Nunca imaginé que un hecho tan abrumadoramente natural y tan elemental, como el de ver una madre amamantando a su hijo en cualquier sitio, donde hubiera necesidad de hacerlo, pudiera convertirse en un problema serio de intolerancia y de convivencia. Como ocurre hoy en tantos lugares del mundo, mucho más frecuentemente de lo que pudiéramos desear y sospechar.
No se trata de episodios aislados en una u otra cultura, sino la constatación de reacciones extremas frecuentes que se repiten en sociedades de los más diversos signos. Mala cosa.
Da vergüenza ciertamente constatar lo estúpido y lo retrógrado de la manera en el que mundo contemporáneo, sus políticos prejuiciosos, sus comerciantes arrogantes, sus religiosos sectarios, sus educadores ignorantes, pretenden demostrar que quieren gobernar y orientar las sociedades de hoy.
Y quieren, con proyectos tan desnaturalizados, corregir, construir, reprimir, proponer, prohibir, formas de convivencia disociadoras y castrantes, pretendiendo sentar precedentes de respeto a los derechos que reclaman ciertas sensibilidades ofendidas y enfermizas, en las que el morbo ha deformado en el sano y natural ejercicio de la costumbre social de mirar o contemplar un seno. Consecuencia, tal vez, de la pornografía omnipresente y libremente circulante.
Así como puedo admirar una bella teta al aire, o el nacimiento de un seno apenas sugerido en el diseño de un escote, también puedo decir que soy un confeso adorador de una mujer que saca un seno de su pecho para alimentar a su hijo, de un día, de un mes o de dos años, en la banca de un parque, en el puesto de un bus, en la nave de una iglesia, en la corte de un juez, en el lobby de un edificio gubernamental, en una oficina pública, en la indigna sala de una EPS, en la cafetería de un supermercado, en una calle o en un andén, en la mesa de un restaurante, en un salón de clases de una universidad, esposada en un CAI, en fin… en la Plaza de San Pedro en Roma, en el Salón Oval de la Casa Blanca, en una mesa de negociaciones en La Habana. ¡Maldita sea, que es a su hijo al que amamanta, no es a un amante!
No importa cuál sea el sitio si allí el hambre de un niño reclama el altísimo y sagrado performance de una madre que amamanta a un hijo. No importa si este es negro, amarillo o blanco; pobre o miserable, legal o ilegal, sano o enfermo, niño o niña. Y nadie puede invocar ningún derecho o argumento superior a ese que parece venir dictado de la belleza y verdad de ese acto al mismo tiempo íntimo y social.
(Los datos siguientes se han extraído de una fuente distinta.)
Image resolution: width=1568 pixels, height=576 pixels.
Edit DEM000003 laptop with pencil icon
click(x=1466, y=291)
No puede haber más argumento que el del solo llamado natural, puro e instintivo, que permite que la humanidad se refunde y renazca, como en un mito humildemente repetido, cada vez que una madre inunda el cielo de la boca de su hijo con la vía láctea que sale de su seno.
Lo que resulta en verdad intrigante es ver cómo un acto que anteriormente, al parecer, no despertaba ningún tipo de susceptibilidad en quien lo presenciaba, que no fuera más que un cierto íntimo pudor, acaso delicado y elegante, ahora resulte puede llegar a ser ofensivo a individuos o colectividades que reclaman que se legisle y se norme un acto tan definitivo de la condición humana, pervirtiéndolo y ensuciándolo de increíbles sospechas e inconveniencias, que no han hecho más que aumentar los pretextos para la xenofobia, la discriminación y la exclusión a través de la reactualización de viejos prejuicios sexuales, raciales, políticos y sociales.
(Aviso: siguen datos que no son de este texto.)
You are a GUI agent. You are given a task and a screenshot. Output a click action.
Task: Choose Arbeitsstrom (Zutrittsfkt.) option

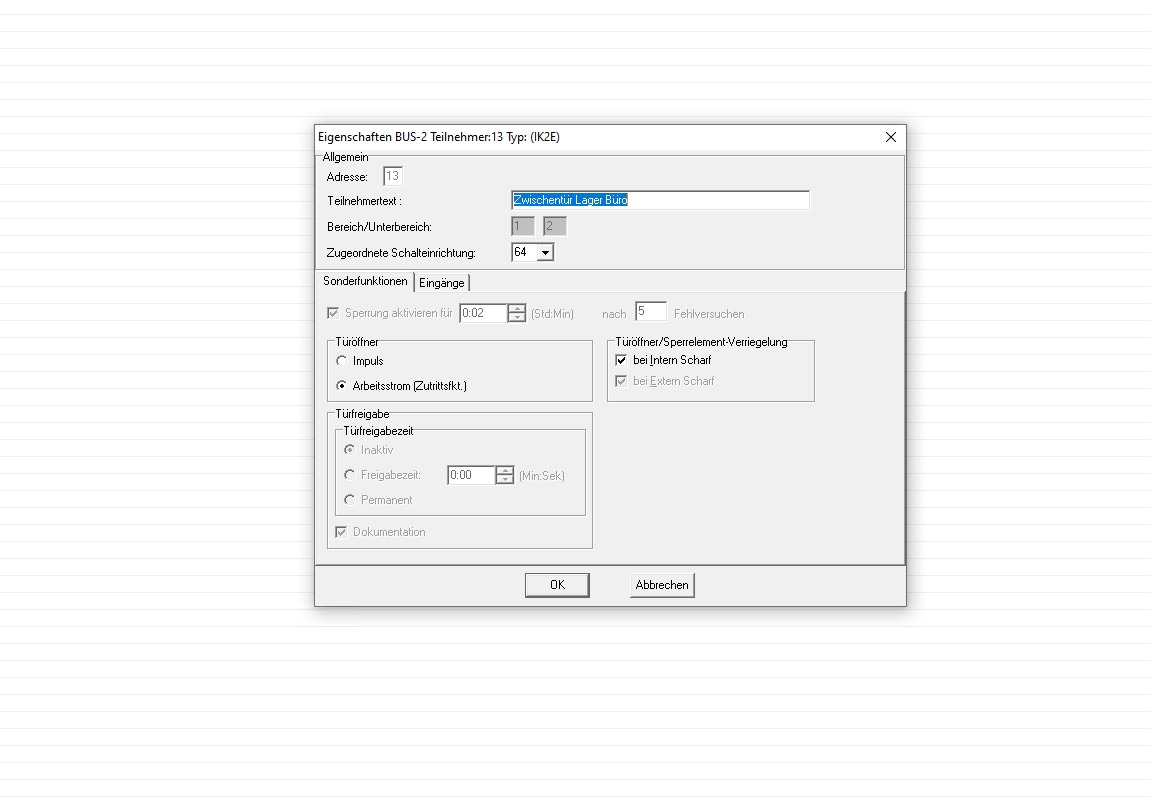pos(343,386)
¿Fue siempre así, o es que las redes sociales, que ahora vuelven fenómeno mediático cualquier cosa, han hecho que ciertos casos aislados parezcan conductas sistemáticas? No lo creo. Creo que esta vez las redes han permitido denunciar la ocurrencia de casos aberrantes de maltrato en mujeres de muy diversa condición aunque al mismo tiempo banalicen las razones profundas del asunto.
Ojalá y no ocurra, pero si las cosas siguen así pronto veremos hordas de nuevos Herodes, enceguecidas por el odio a la lactancia y a los senos, lapidando mujeres en los parques y en las calles de ciudades de aquí y de allá. O sacando a la fuerza de sus cunas a los niños lactantes para degollarlos en público y venderlos por debajo de cuerda a compañías multinacionales de cosméticos, con toda la doble moral del capitalismo criminal de hoy.